Goodenia bicolor is a species of flowering plant in the family Goodeniaceae and is endemic to north-western Australia. It is an annual or ephemeral herb with lance-shaped to egg-shaped leaves with the narrower end towards the base, racemes of yellow or yellow and purple flowers and elliptical fruit.

==Description==
Goodenia bicolor is an annual or ephemeral herb that typically grows to a height of 40 mm and has foliage with soft hairs. The leaves are lance-shaped to egg-shaped with the narrower end towards the base and irregular teeth on the edges, up to 20–50 mm long and 6–20 mm wide. The flowers are arranged in racemes up to 300 mm long on a peduncle 2–5 mm long with narrow elliptic bracteoles 2 mm long at the base, each flower on a pedicel 2 mm long. The sepals are narrow egg-shaped, 1.5 mm long and the corolla is yellow or yellow and purple, 5–8 mm long, the lower lobes of the corolla about 3 mm long with wings about 0.8 mm wide. Flowering occurs from March to June and the fruit is an elliptic capsule 3–4 mm long.

==Taxonomy and naming==
Goodenia bicolor was first formally described in 1859 by George Bentham in Flora Australiensis from an unpublished description by Ferdinand von Mueller. The specific epithet (bicolor) means "two-coloured".

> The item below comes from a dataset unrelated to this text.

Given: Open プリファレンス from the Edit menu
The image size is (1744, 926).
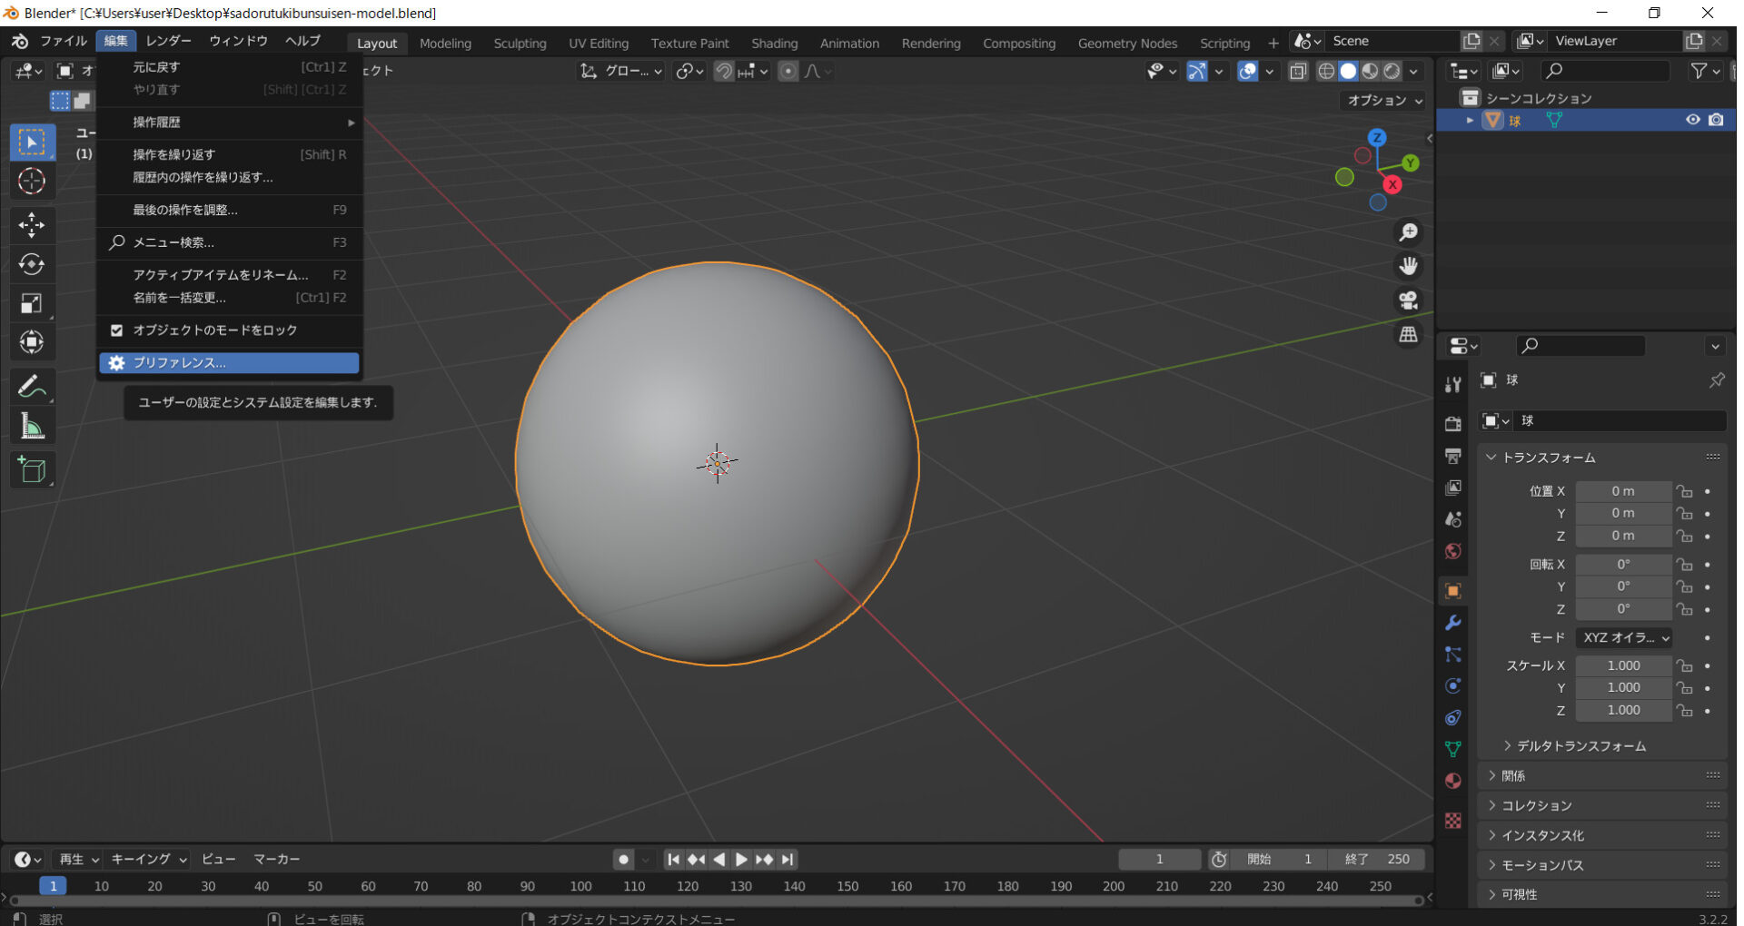Looking at the screenshot, I should (229, 362).

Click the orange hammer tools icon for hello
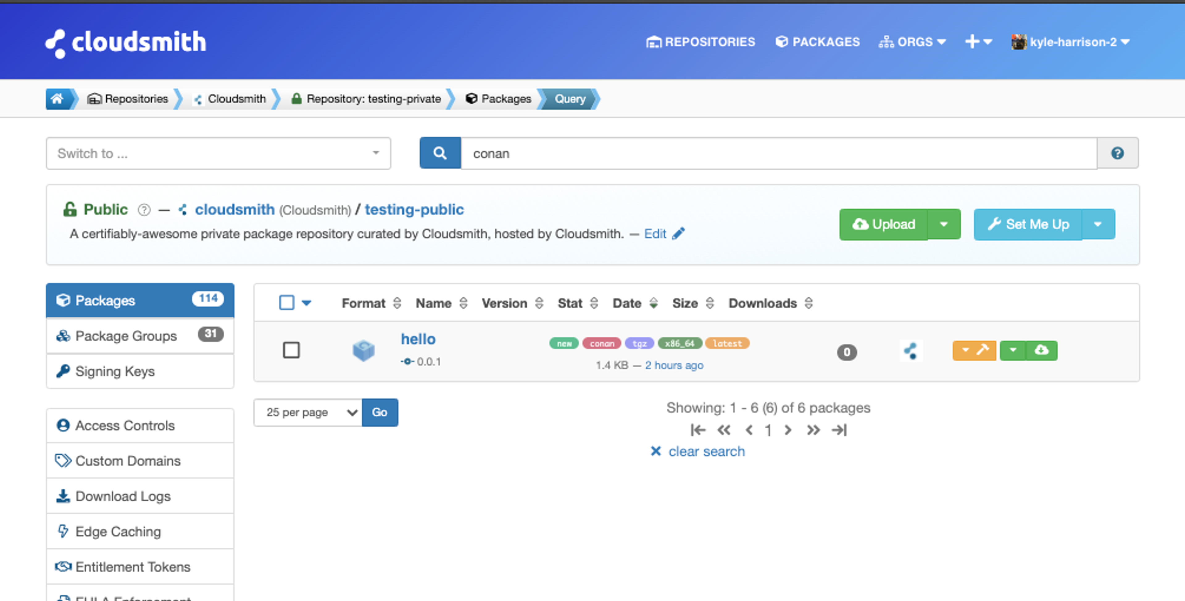(983, 350)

==Distribution and habitat==
This goodenia grows in seasonally damp areas in northern Western Australia and the north-west of the Northern Territory.

==Conservation status==
Goodenia bicolor is classified as "not threatened" by the Western Australian Government Department of Parks and Wildlife, and as of "least concern" under the Northern Territory Government Territory Parks and Wildlife Conservation Act 1976.